======== TEKS YANG DIBERIKAN ========

5. Fasilitas pendukung apa saja yang dibutuhkan Rumah Tenun Ikat untuk menunjang aktivitas pengunjung?
Adapun tujuan perancangan antara lain:
1. Memperkenalkan ragam kain tenun ikat dari Indonesia Timur kepada masyarakat.
2. Melestarikan seni budaya bangsa khususnya tenun ikat dari Indonesia Timur.
3. Menciptakan sarana informasi bagi masyarakat tentang tenun ikat Indonesia Timur berupa museum dengan konsep yang lebih menarik dan modern.
4. Menciptakan sebuah tempat alternatif kunjungan wisata edukasi yang memiliki koleksi tenun ikat Indonesia Timur baik tradisional maupun kontemporer dan pengaplikasiannya.
5. Menstimulasi semua kalangan khususnya generasi muda agar lebih tertarik mengunjungi museum dan mencintai warisan seni budaya leluhur.
Sedangkan manfaat perancangan antara lain:
1. Ikat warisan leluhur khususnya dari bagian timur Indonesia dapat lebih dikenal dan lestari keberadaannya.
2. Meningkatkan pariwisata seni budaya kota Jakarta dengan menyediakan sarana wisata edukasi tentang kain ikat dari timur Indoesia.
3. Masyarakat dapat lebih mengenal dan mencintai seni budayanya, khususnya ragam tenun ikat dari Indonesia Timur.
METODE PENELITIAN
- macam macam ragam hias
Metode penelitian yang digunakan adalah metode kualitatif, yaitu proses penelitian dan pemahaman yang berdasarkan pada metodologi yang menyelidiki suatu fenomena sosial dan masalah manusia. Pada pendekatan ini, peneliti membuat suatu gambaran kompleks, meneliti kata-kata, laporan terinci dari pandangan responden, dan melakukan studi pada situasi yang alami. (Creswell, 1998:15)
Metode kualitatif tersebut terbagi atas dua cara yaitu:
a. Penelitian langsung, yaitu dengan melakukan survei atau pengamatan secara langsung, dengan tujuan untuk mengetahui keadaan yang sebenarnya. Penelitian langsung dapat dilakukan dengan berbagai cara, diantaranya:
1. Survei Lapangan
Survei lapangan dilakukan untuk mendapatkan data dan informasi secara langsung dari sumbernya untuk mendukung perancangan. Survei lapangan dilakukan ke beberapa museum yang ada di Indonesia sebagai studi banding. Data survei yang dibutuhkan mencakup foto, program dan kegiatan yang diselenggrakan, aktivitas penghuni dan pengunjung, serta fasilitas yang ada di dalam museum.
2. Wawancara
Informasi seperti sejarah, konsep, visi dan misi, peraturan, koleksi serta data-data internal gedung dapat diperoleh dengan mewawancarai langsung pengurus museum.

========

_LANGKAH KERJA_
A. Apakah setiap pernyataan berikut sesuai dengan teks tentang perancangan Rumah Tenun Ikat: (i) metode penelitian yang digunakan adalah metode kuantitatif, (ii) survei lapangan dilakukan ke beberapa museum di Indonesia sebagai studi banding, (iii) informasi tentang sejarah dan koleksi diperoleh dengan mewawancarai pengunjung museum? Jawab ya atau tidak untuk masing-masing, disertai kutipan persis kata-kata penentu dari teks.
B. Ubahlah bagian catatan dari awal catatan sampai baris yang memuat "Click the Description" menjadi tabel Markdown dengan kolom No untuk nomor baris dan kolom Isi untuk baris tersebut. Lewati baris kosong.

======== DATA YANG DITAMPILKAN ========

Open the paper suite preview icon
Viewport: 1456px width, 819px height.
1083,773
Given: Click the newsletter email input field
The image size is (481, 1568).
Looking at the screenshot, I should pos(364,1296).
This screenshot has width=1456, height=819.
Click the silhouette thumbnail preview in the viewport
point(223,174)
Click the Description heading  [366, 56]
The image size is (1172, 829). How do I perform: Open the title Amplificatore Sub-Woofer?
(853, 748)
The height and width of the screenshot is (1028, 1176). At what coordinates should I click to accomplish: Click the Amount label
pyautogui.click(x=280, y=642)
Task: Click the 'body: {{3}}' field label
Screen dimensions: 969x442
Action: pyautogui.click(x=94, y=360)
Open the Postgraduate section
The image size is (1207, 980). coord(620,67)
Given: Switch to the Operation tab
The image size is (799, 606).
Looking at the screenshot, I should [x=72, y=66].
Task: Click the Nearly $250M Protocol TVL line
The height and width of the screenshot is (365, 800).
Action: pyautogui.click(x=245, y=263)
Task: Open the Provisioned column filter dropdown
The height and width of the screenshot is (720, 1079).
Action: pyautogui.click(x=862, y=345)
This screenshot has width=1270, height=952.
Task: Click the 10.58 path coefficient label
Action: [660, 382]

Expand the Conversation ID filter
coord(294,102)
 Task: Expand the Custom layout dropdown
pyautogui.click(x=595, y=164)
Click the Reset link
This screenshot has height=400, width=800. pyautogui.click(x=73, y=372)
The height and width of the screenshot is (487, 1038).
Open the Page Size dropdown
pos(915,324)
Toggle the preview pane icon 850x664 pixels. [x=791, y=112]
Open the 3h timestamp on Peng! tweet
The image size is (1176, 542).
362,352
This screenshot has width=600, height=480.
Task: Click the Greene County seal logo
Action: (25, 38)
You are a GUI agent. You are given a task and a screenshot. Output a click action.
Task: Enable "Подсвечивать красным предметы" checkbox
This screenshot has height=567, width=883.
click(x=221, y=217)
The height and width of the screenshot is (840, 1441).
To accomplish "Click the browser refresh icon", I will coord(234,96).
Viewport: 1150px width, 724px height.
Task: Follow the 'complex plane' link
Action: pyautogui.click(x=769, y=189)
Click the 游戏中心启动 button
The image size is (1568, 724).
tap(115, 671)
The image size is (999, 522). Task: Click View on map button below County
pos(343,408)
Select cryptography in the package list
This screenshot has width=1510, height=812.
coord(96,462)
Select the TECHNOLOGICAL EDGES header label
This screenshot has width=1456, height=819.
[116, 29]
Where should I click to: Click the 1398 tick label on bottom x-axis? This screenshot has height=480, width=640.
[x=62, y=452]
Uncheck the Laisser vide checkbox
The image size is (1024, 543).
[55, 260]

========

_HASIL PENGERJAAN_
A.
(i) Tidak. "Metode penelitian yang digunakan adalah metode kualitatif"
(ii) Ya. "Survei lapangan dilakukan ke beberapa museum yang ada di Indonesia sebagai studi banding."
(iii) Tidak. "dapat diperoleh dengan mewawancarai langsung pengurus museum."

B.
| No | Isi |
|---|---|
| 1 | Open the paper suite preview icon |
| 2 | Viewport: 1456px width, 819px height. |
| 3 | 1083,773 |
| 4 | Given: Click the newsletter email input field |
| 5 | The image size is (481, 1568). |
| 6 | Looking at the screenshot, I should pos(364,1296). |
| 7 | This screenshot has width=1456, height=819. |
| 8 | Click the silhouette thumbnail preview in the viewport |
| 9 | point(223,174) |
| 10 | Click the Description heading  [366, 56] |